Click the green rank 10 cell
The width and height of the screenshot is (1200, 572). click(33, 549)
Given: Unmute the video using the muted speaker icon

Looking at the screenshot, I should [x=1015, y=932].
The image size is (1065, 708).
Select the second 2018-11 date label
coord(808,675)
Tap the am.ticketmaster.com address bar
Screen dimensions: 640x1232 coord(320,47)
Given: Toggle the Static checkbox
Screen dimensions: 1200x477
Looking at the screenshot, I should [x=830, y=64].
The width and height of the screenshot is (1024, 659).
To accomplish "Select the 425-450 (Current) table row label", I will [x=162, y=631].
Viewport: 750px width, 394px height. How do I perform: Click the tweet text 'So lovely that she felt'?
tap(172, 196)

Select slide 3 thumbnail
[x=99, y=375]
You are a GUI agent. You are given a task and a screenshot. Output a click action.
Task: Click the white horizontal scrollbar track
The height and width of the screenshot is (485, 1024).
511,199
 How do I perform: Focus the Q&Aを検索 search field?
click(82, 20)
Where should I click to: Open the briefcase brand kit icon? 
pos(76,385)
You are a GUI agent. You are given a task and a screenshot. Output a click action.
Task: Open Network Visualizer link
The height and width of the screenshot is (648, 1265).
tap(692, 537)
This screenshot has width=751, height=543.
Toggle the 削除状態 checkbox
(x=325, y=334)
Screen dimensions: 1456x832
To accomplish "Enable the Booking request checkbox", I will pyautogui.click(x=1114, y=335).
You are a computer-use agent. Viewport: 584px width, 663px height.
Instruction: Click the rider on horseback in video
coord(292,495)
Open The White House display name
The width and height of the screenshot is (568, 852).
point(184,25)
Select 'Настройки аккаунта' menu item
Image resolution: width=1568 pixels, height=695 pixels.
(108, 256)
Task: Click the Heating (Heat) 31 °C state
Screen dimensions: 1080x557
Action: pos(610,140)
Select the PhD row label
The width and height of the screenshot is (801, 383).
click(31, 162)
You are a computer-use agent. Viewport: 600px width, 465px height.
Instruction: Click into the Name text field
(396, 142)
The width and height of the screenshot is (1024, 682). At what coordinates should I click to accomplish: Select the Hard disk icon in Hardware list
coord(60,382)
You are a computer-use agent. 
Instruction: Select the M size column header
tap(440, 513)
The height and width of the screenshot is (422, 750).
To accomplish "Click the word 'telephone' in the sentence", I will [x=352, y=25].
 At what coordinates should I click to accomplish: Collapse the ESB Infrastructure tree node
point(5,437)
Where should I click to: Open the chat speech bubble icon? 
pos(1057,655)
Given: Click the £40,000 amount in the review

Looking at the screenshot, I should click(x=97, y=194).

# Exercise
Collect from the data above every line that includes "agent".

# Reply to the task
You are a GUI agent. You are given a task and a screenshot. Output a click action.
You are a GUI agent. You are given a task and a screenshot. Output a click action.
You are a computer-use agent. Viewport: 584px width, 663px height.
You are a computer-use agent. Viewport: 600px width, 465px height.
You are a computer-use agent. 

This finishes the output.